Reproduce the entries shown below only from the line with "You are a GUI" down to the line with "Task: Add a character with the plus button", keeping both end lines and copying each one exactly.

Entries provided

- - - - -

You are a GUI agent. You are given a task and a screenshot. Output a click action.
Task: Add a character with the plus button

- - - - -

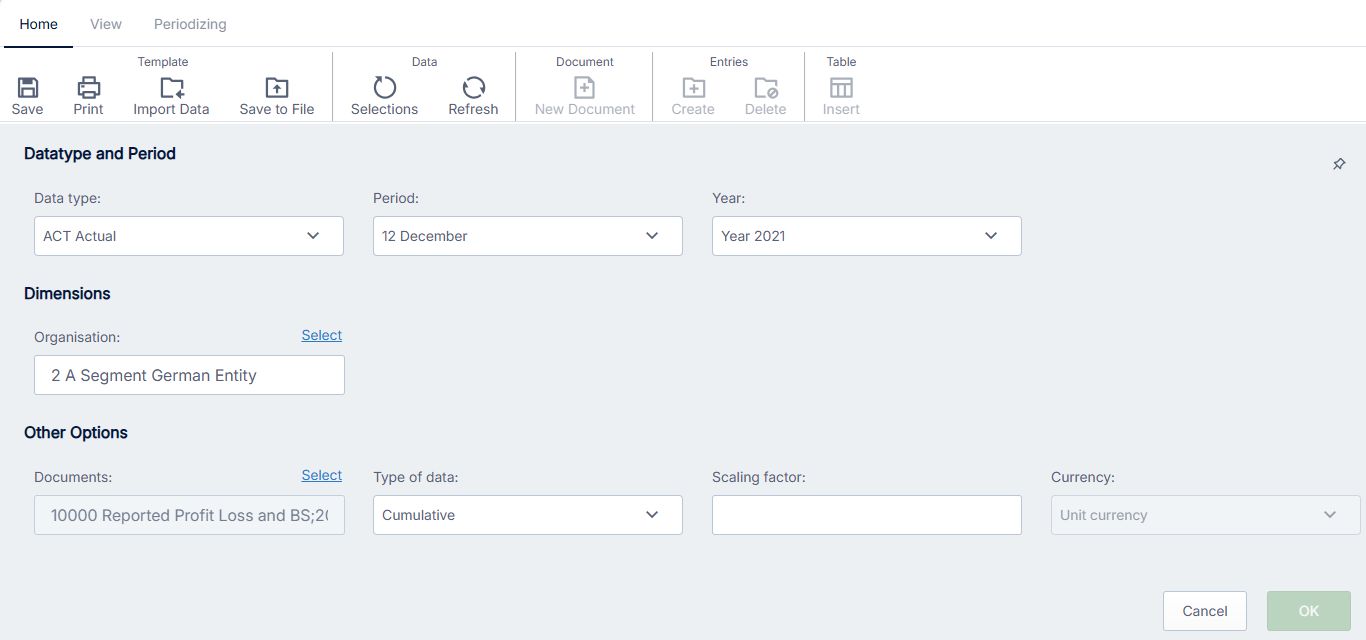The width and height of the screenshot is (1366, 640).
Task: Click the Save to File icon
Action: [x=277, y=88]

- - - - -

Solution
You are a GUI agent. You are given a task and a screenshot. Output a click action.
Task: Add a character with the plus button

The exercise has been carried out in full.